WORK INSTRUCTIONS: Reproduce the material from the line containing "This screenshot has width=310, height=189." through the end of the material, including both ends, with "logo" changed to "emblem" and everything else left unchanged. Leave the pictures out of the result.
>>>>
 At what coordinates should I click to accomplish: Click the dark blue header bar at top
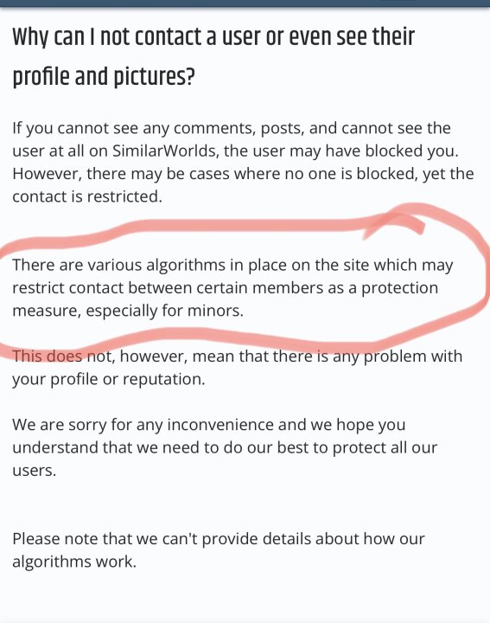[x=245, y=3]
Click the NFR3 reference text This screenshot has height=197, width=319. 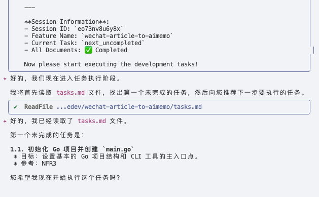[49, 164]
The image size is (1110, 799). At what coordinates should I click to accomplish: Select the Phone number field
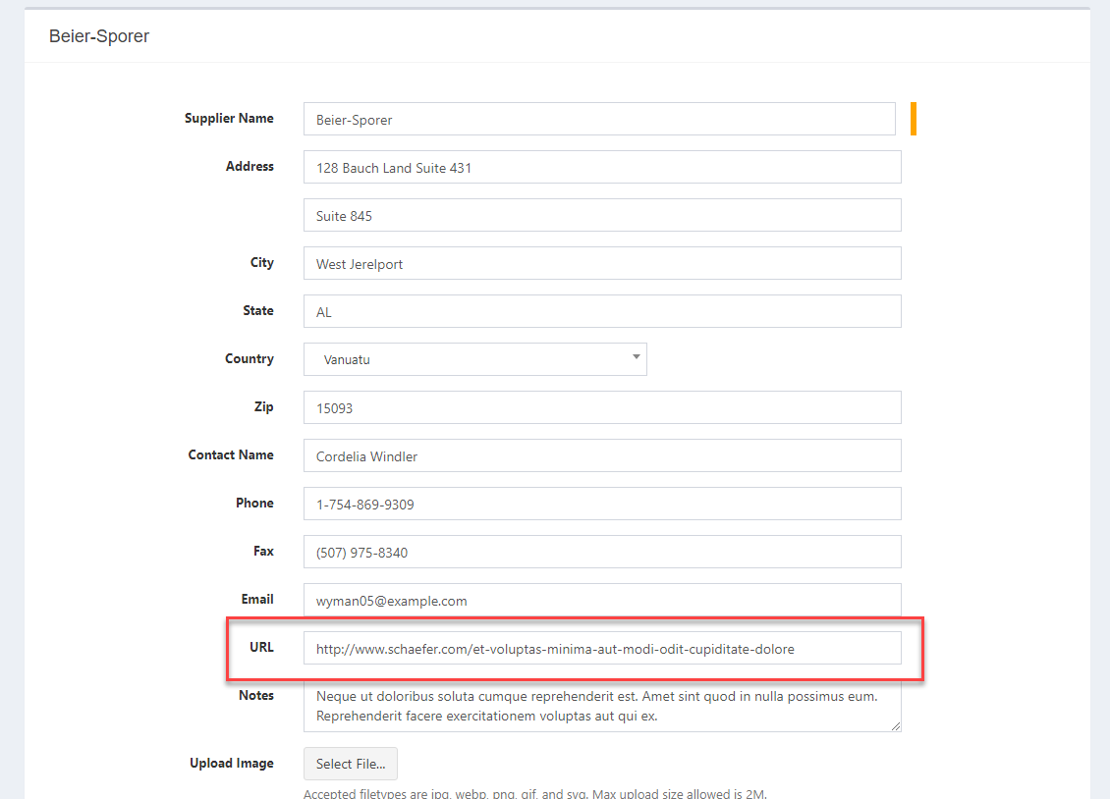point(599,504)
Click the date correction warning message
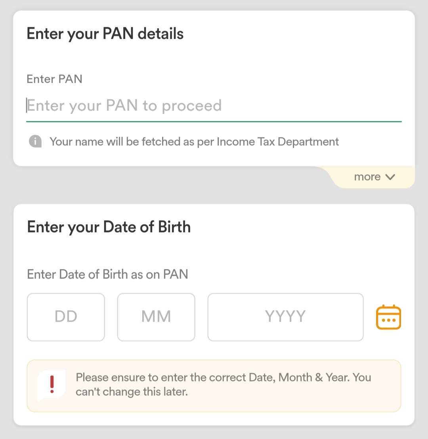 [x=223, y=385]
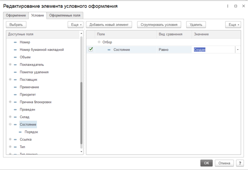Expand the Поклажедатель tree node
Screen dimensions: 248x170
[x=10, y=65]
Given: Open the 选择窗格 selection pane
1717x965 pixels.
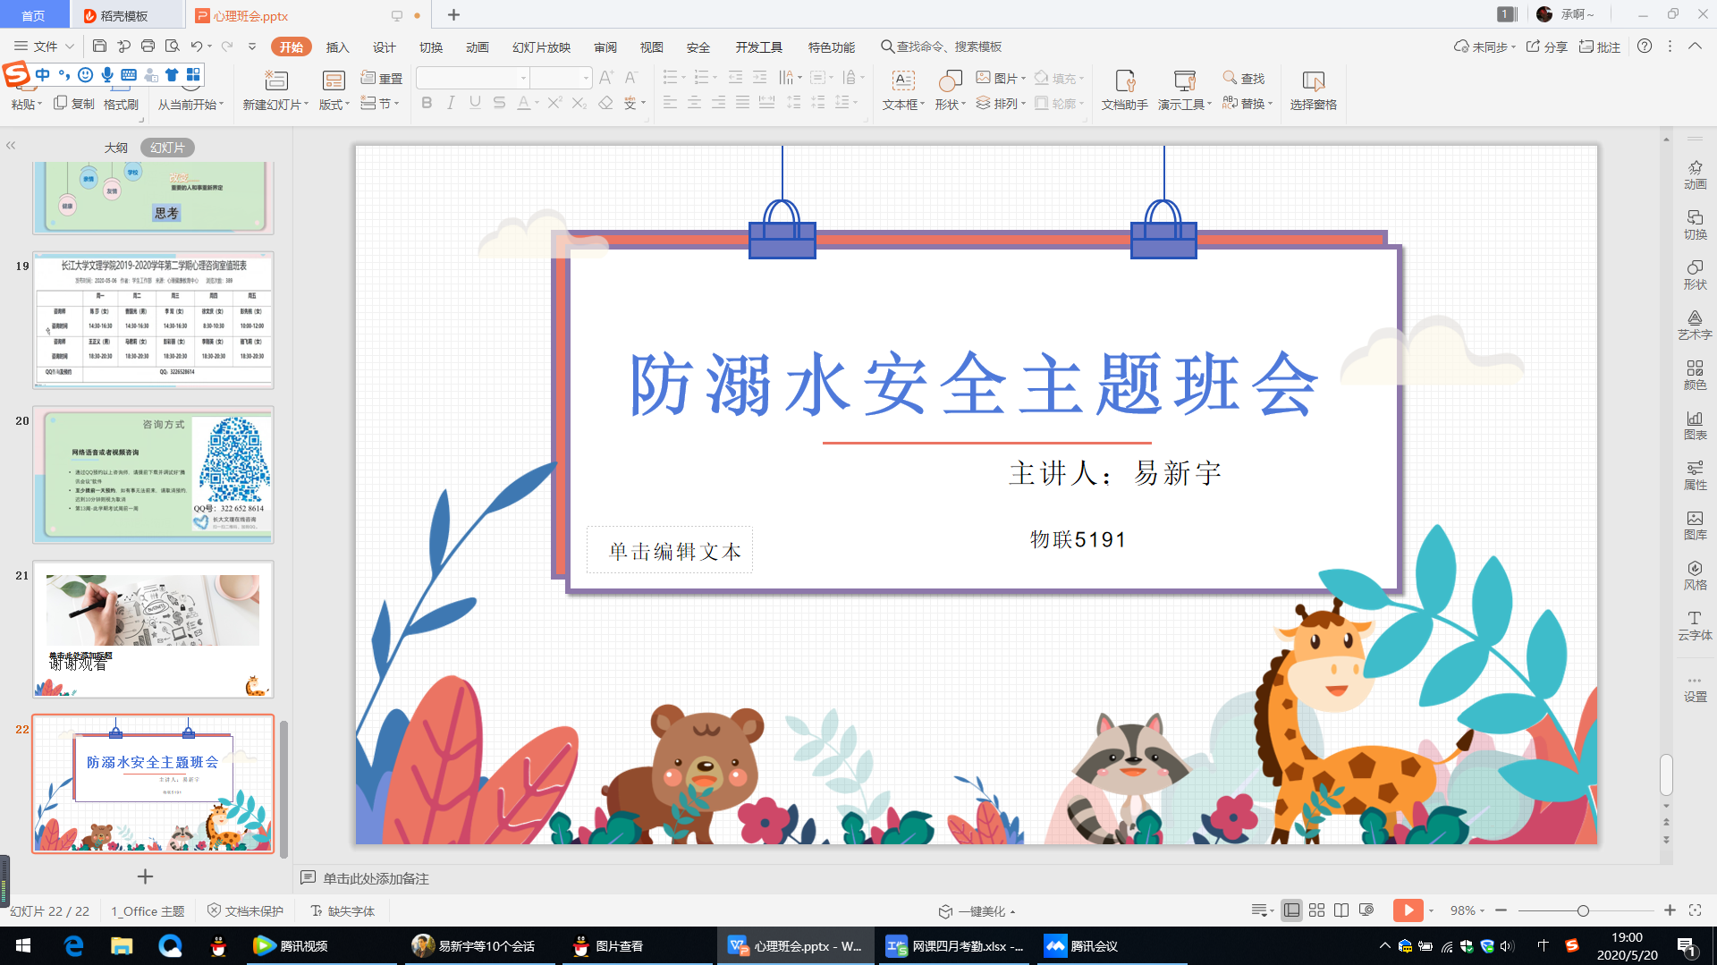Looking at the screenshot, I should pyautogui.click(x=1313, y=90).
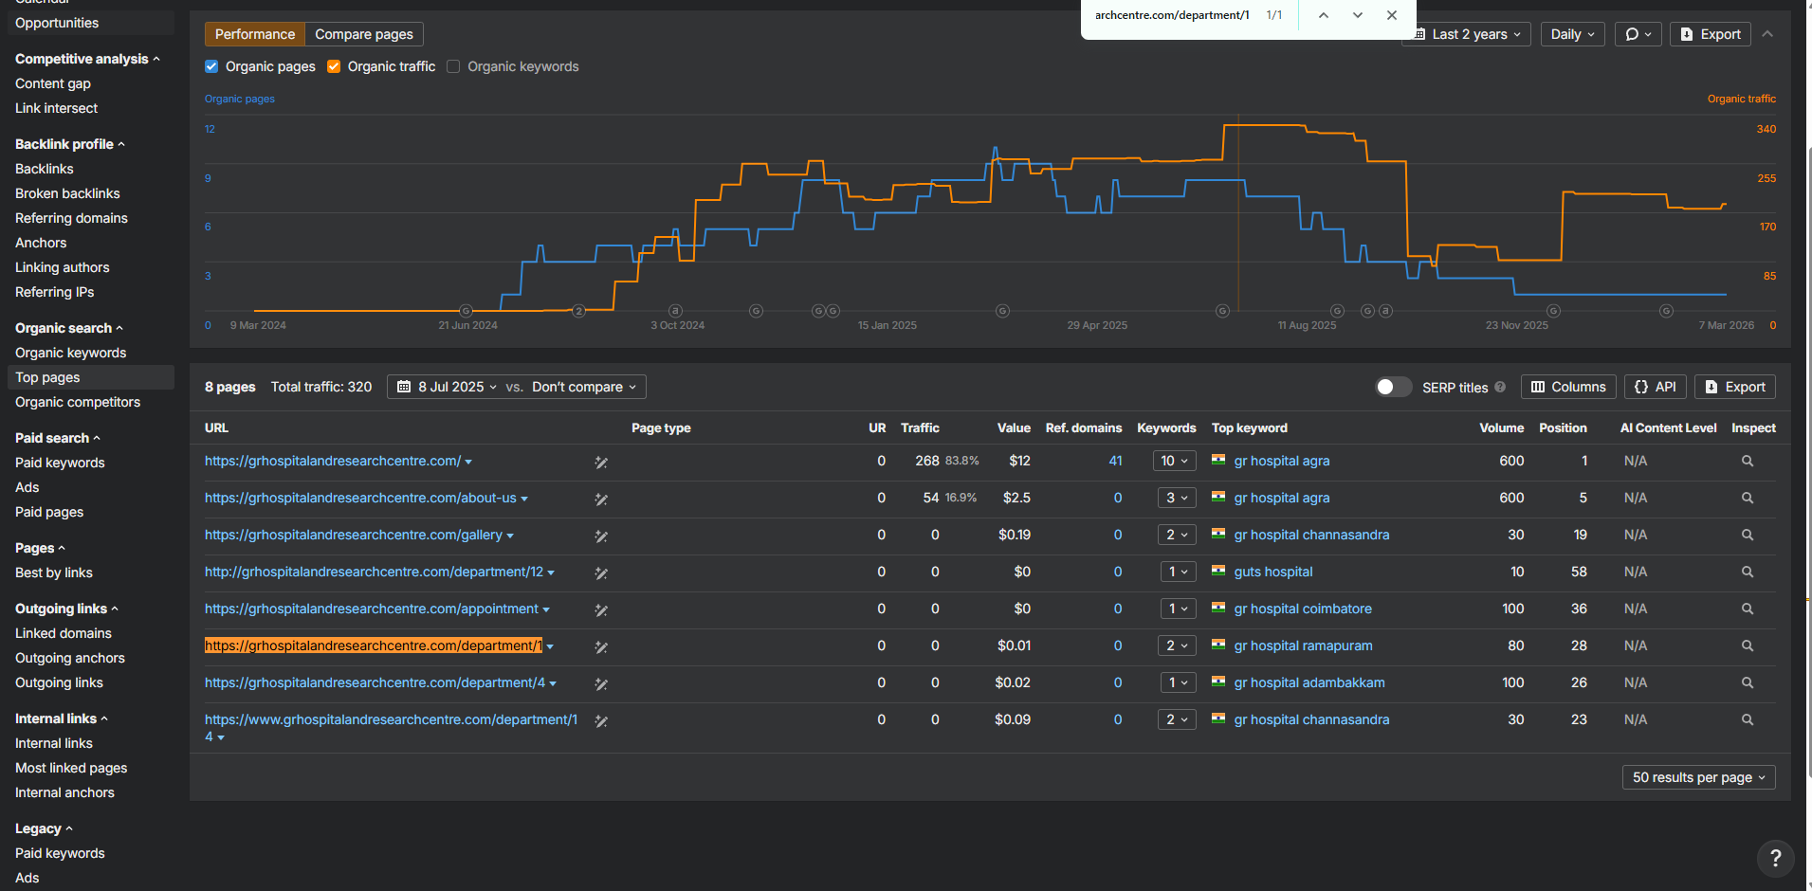The width and height of the screenshot is (1812, 891).
Task: Click the inspect magnifier for the about-us page
Action: pos(1747,498)
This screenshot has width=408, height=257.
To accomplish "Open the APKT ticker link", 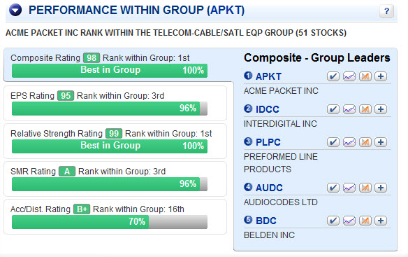I will coord(268,76).
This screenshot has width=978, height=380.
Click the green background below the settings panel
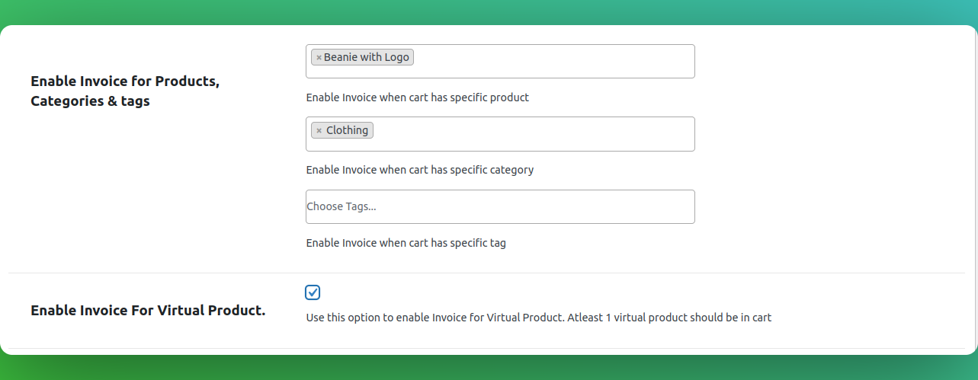coord(488,368)
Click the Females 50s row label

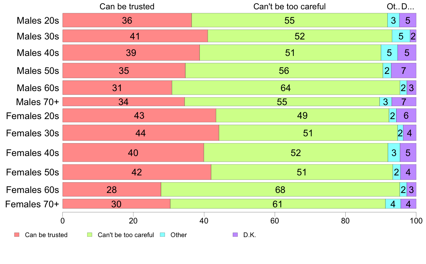32,172
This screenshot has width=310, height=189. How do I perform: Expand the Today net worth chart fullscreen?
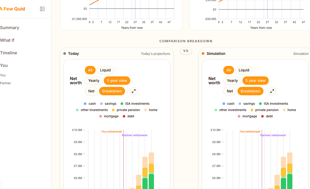(134, 91)
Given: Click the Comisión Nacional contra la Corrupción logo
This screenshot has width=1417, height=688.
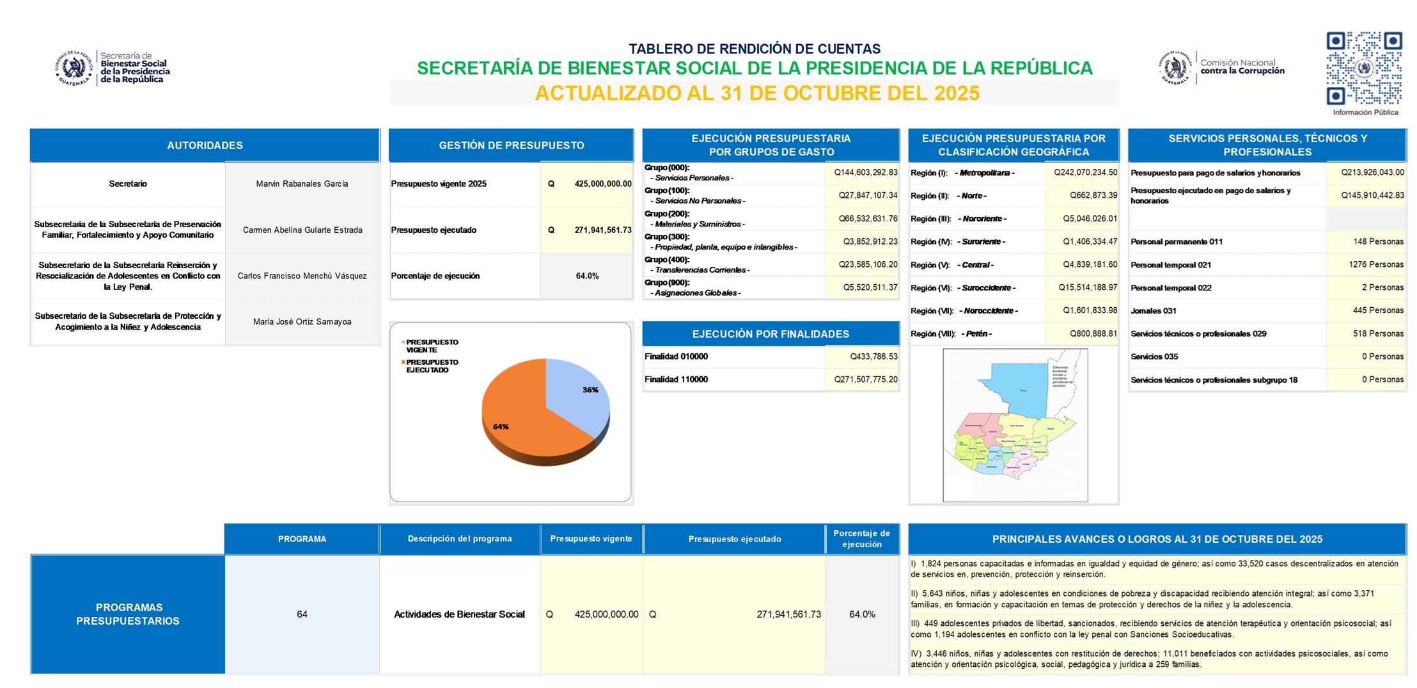Looking at the screenshot, I should pyautogui.click(x=1221, y=68).
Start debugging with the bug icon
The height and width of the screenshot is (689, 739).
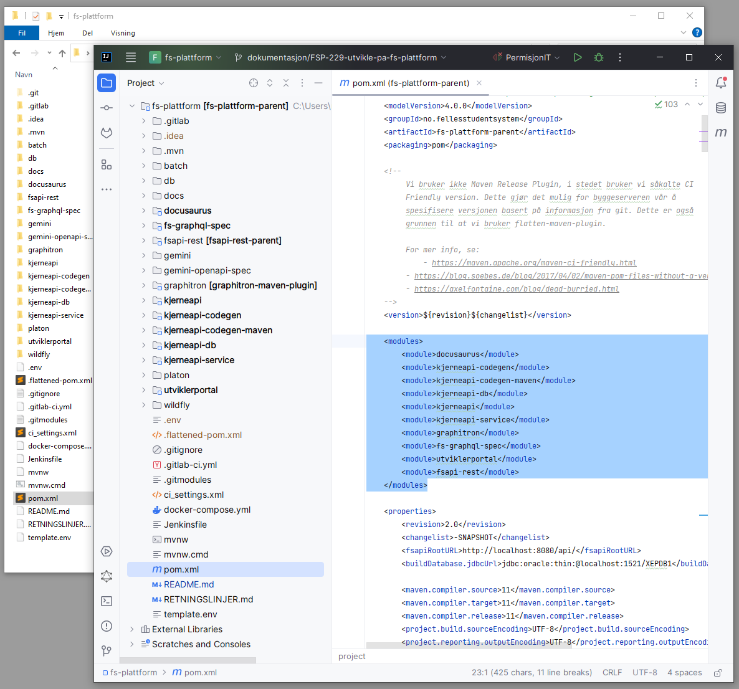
<<<<
FINISHED TASK:
This screenshot has width=310, height=189. How do I perform: Expand the Today net worth chart fullscreen?
(134, 91)
Given: Click the Comisión Nacional contra la Corrupción emblem
This screenshot has width=1417, height=688.
Looking at the screenshot, I should pyautogui.click(x=1221, y=68).
Start debugging with the bug icon
The height and width of the screenshot is (689, 739).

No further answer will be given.